PROBLEM STATEMENT
Each line below from the one containing "Screen dimensions: 745x627" through the one containing "642x1412 pixels. How" should be output exactly as it stands, and no other line should appear.

[Opening EXTRACTED RECORDS section]

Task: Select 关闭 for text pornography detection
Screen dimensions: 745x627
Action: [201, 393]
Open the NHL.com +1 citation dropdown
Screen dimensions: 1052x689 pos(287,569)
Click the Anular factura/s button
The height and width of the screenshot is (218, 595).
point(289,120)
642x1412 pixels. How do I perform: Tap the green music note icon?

[Closing EXTRACTED RECORDS section]
[Opening EXTRACTED RECORDS section]

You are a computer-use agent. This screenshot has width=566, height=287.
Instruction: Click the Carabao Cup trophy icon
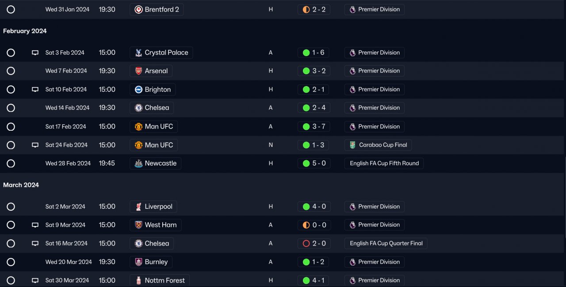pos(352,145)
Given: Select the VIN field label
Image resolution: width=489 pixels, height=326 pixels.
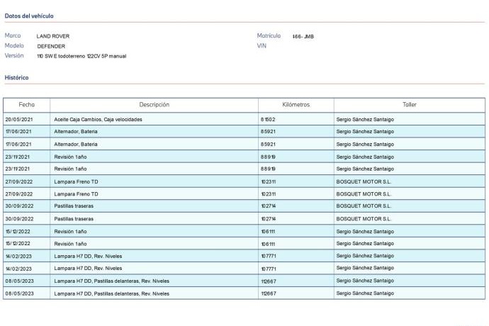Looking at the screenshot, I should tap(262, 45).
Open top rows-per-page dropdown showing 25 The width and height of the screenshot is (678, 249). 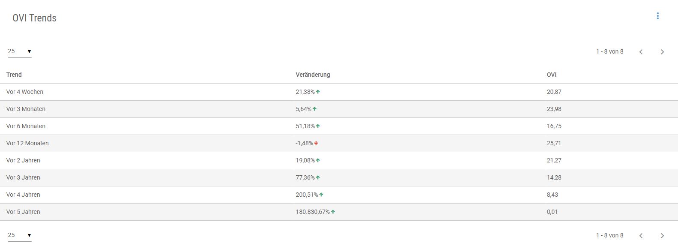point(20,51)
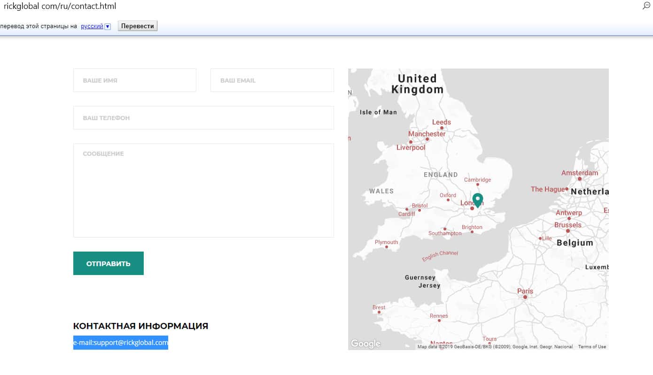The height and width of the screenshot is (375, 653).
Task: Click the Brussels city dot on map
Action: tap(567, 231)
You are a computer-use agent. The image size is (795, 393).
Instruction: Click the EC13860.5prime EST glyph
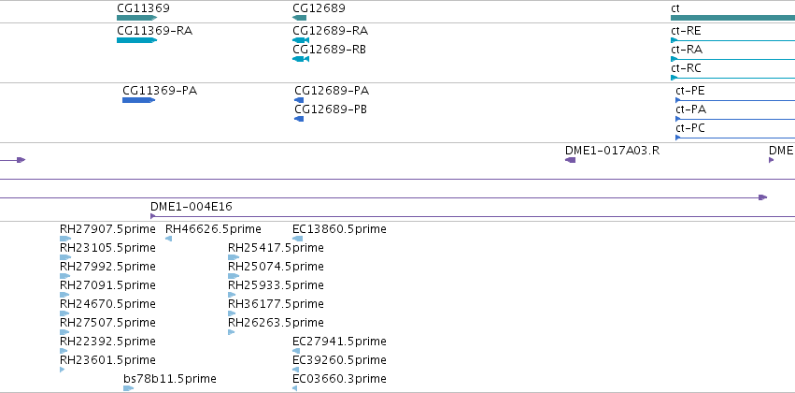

[Closing EXTRACTED RECORDS section]

RESULT OF THE TASK
Screen dimensions: 745x627
Action: [201, 393]
Open the NHL.com +1 citation dropdown
Screen dimensions: 1052x689 pos(287,569)
Click the Anular factura/s button
The height and width of the screenshot is (218, 595).
point(289,120)
642x1412 pixels. How do I perform: Tap the green music note icon?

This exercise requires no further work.